La fontaine l'huitre et les plaideurs
I/ LA STRUCTURE DE LA FABLE
A/ Le récit et la moralité (= le corps et l'âme)
B/ Le rôle du discours
II/ UN SATIRE DE LA JUSTICE
A/ Le personnage de Perrin Dandin
B/ La justice : simulacre et réalité
III/ L'ESTHETIQUE IRONIQUE
A/ Le registre ironique
B/ Le statut ironique de l'Huître
C/ Les effets de renversement
Conclusion
voila la fable :
Un jour deux pèlerins sur le sable rencontrent
Une huître, que le flot y venait d'apporter:
Ils l'avalent des yeux, du doigt ils se la montrent;
A l'égard de la dent il fallut contester.
L'un se baissait déjà pour amasser la proie;
L'autre le pousse, et dit: « Il est bon de savoir
Qui de nous en aura la joie.
Celui qui le premier a pu l'apercevoir
En sera le gobeur ; l'autre le verra faire.

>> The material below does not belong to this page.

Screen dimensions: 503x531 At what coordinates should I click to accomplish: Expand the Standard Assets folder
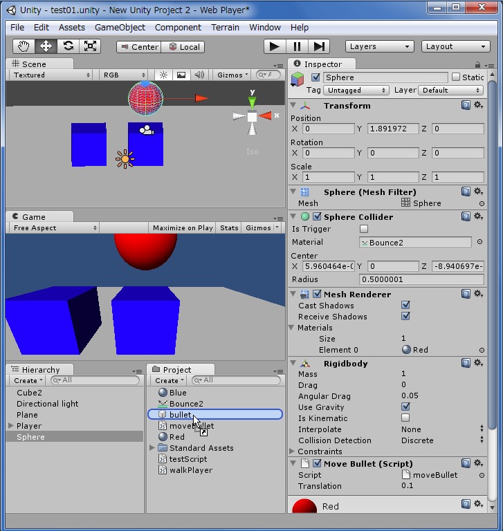pyautogui.click(x=153, y=448)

- Si par là l'on juge l'affaire,
Reprit son compagnon, j'ai l'œil bon, Dieu merci.
- Je ne l'ai pas mauvais aussi,
Dit l'autre; et je l'ai vue avant vous, sur ma vie.

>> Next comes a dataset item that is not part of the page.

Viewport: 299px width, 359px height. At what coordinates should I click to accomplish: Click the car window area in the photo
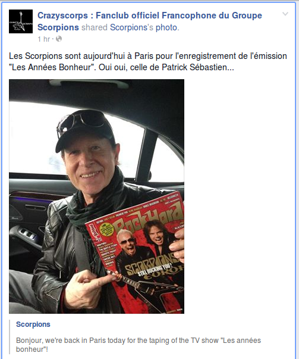click(75, 140)
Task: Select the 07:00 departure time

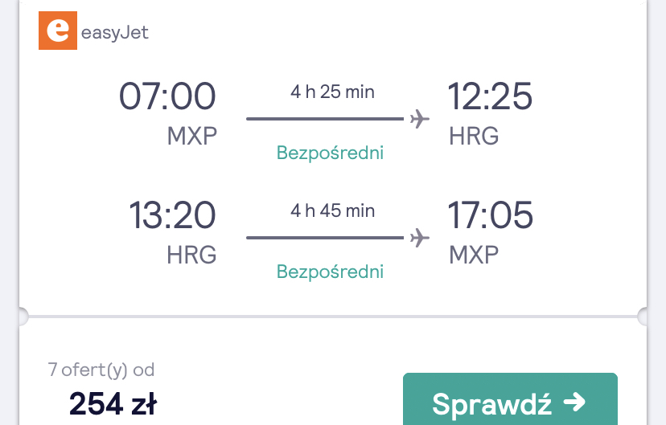Action: 167,96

- Eh bien! vous l'avez vue; et moi je l'ai sentie. »
Pendant tout ce bel incident,
Perrin Dandin arrive : ils le prennent pour juge.

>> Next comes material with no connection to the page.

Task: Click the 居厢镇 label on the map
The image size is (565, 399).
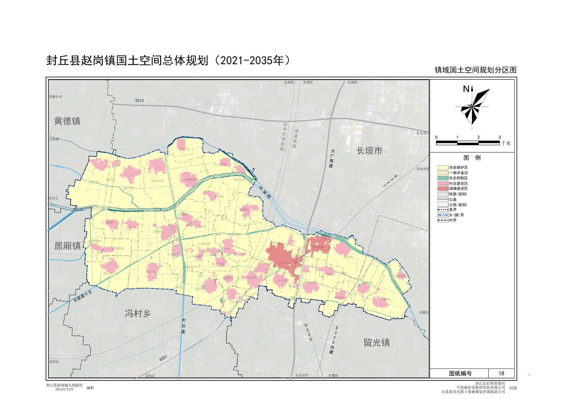Action: [67, 246]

Perrin, fort gravement, ouvre l'huître, et la gruge,
Nos deux messieurs le regardant.
Ce repas fait, il dit d'un ton de président:
« Tenez, la cour vous donne à chacun une écaille
Sans dépens, et qu'en paix chacun chez soi s'en aille. »
Mettez ce qu'il en coûte à plaider aujourd'hui;
Comptez ce qu'il en reste à beaucoup de familles,
Vous verrez que Perrin tire l'argent à lui,
Et ne laisse aux plaideurs que le sac et les quilles.